» **EXERCISE BRIEF**:
Reproduce the following material line for line, changing nothing.

•••••

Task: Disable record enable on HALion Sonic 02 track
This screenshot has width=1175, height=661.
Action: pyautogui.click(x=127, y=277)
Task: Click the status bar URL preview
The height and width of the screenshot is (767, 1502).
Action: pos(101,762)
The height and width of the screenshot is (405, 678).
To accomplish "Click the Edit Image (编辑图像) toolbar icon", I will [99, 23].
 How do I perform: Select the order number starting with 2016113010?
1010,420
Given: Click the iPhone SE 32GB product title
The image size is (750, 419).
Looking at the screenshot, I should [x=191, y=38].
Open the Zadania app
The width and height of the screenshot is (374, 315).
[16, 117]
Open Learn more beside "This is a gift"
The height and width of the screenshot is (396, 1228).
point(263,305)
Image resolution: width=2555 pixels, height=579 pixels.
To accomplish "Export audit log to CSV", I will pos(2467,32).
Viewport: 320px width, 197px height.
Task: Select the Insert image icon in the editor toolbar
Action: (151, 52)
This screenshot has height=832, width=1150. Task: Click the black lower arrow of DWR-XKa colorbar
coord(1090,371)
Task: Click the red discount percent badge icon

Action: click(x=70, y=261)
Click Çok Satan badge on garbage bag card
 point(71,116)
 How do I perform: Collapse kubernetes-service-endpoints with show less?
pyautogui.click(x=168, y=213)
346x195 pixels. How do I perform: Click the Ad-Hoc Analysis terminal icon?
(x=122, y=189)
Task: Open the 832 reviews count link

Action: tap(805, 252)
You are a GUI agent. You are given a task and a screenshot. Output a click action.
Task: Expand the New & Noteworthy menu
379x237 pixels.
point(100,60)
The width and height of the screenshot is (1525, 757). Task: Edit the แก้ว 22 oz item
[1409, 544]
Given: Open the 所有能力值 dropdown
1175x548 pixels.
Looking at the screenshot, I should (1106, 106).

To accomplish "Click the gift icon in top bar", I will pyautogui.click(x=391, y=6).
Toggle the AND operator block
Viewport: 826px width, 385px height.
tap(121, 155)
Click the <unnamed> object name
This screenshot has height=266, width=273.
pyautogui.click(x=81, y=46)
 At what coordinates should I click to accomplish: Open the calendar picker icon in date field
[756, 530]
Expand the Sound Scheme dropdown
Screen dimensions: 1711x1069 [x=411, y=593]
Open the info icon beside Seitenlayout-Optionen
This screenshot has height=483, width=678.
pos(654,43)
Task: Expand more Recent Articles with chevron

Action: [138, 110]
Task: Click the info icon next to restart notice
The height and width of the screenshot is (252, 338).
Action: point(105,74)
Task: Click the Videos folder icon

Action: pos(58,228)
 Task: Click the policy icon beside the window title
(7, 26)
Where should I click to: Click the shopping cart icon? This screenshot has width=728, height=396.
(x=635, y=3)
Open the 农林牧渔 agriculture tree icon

•••••

» **FINISHED ANSWER**:
Task: Disable record enable on HALion Sonic 02 track
This screenshot has width=1175, height=661.
Action: pyautogui.click(x=127, y=277)
Task: Click the status bar URL preview
The height and width of the screenshot is (767, 1502).
Action: pos(101,762)
The height and width of the screenshot is (405, 678).
To accomplish "Click the Edit Image (编辑图像) toolbar icon", I will [99, 23].
 How do I perform: Select the order number starting with 2016113010?
1010,420
Given: Click the iPhone SE 32GB product title
The image size is (750, 419).
Looking at the screenshot, I should [x=191, y=38].
Open the Zadania app
The width and height of the screenshot is (374, 315).
[16, 117]
Open Learn more beside "This is a gift"
The height and width of the screenshot is (396, 1228).
point(263,305)
Image resolution: width=2555 pixels, height=579 pixels.
To accomplish "Export audit log to CSV", I will pos(2467,32).
Viewport: 320px width, 197px height.
Task: Select the Insert image icon in the editor toolbar
Action: (151, 52)
This screenshot has height=832, width=1150. Task: Click the black lower arrow of DWR-XKa colorbar
coord(1090,371)
Task: Click the red discount percent badge icon

Action: click(x=70, y=261)
Click Çok Satan badge on garbage bag card
 point(71,116)
 How do I perform: Collapse kubernetes-service-endpoints with show less?
pyautogui.click(x=168, y=213)
346x195 pixels. How do I perform: Click the Ad-Hoc Analysis terminal icon?
(x=122, y=189)
Task: Open the 832 reviews count link

Action: tap(805, 252)
You are a GUI agent. You are given a task and a screenshot. Output a click action.
Task: Expand the New & Noteworthy menu
379x237 pixels.
point(100,60)
The width and height of the screenshot is (1525, 757). Task: Edit the แก้ว 22 oz item
[1409, 544]
Given: Open the 所有能力值 dropdown
1175x548 pixels.
Looking at the screenshot, I should (1106, 106).

To accomplish "Click the gift icon in top bar", I will pyautogui.click(x=391, y=6).
Toggle the AND operator block
Viewport: 826px width, 385px height.
tap(121, 155)
Click the <unnamed> object name
This screenshot has height=266, width=273.
pyautogui.click(x=81, y=46)
 At what coordinates should I click to accomplish: Open the calendar picker icon in date field
[756, 530]
Expand the Sound Scheme dropdown
Screen dimensions: 1711x1069 [x=411, y=593]
Open the info icon beside Seitenlayout-Optionen
This screenshot has height=483, width=678.
pos(654,43)
Task: Expand more Recent Articles with chevron

Action: [138, 110]
Task: Click the info icon next to restart notice
The height and width of the screenshot is (252, 338).
Action: point(105,74)
Task: Click the Videos folder icon

Action: pos(58,228)
 Task: Click the policy icon beside the window title
(7, 26)
Where should I click to: Click the shopping cart icon? This screenshot has width=728, height=396.
(x=635, y=3)
Open the 农林牧渔 agriculture tree icon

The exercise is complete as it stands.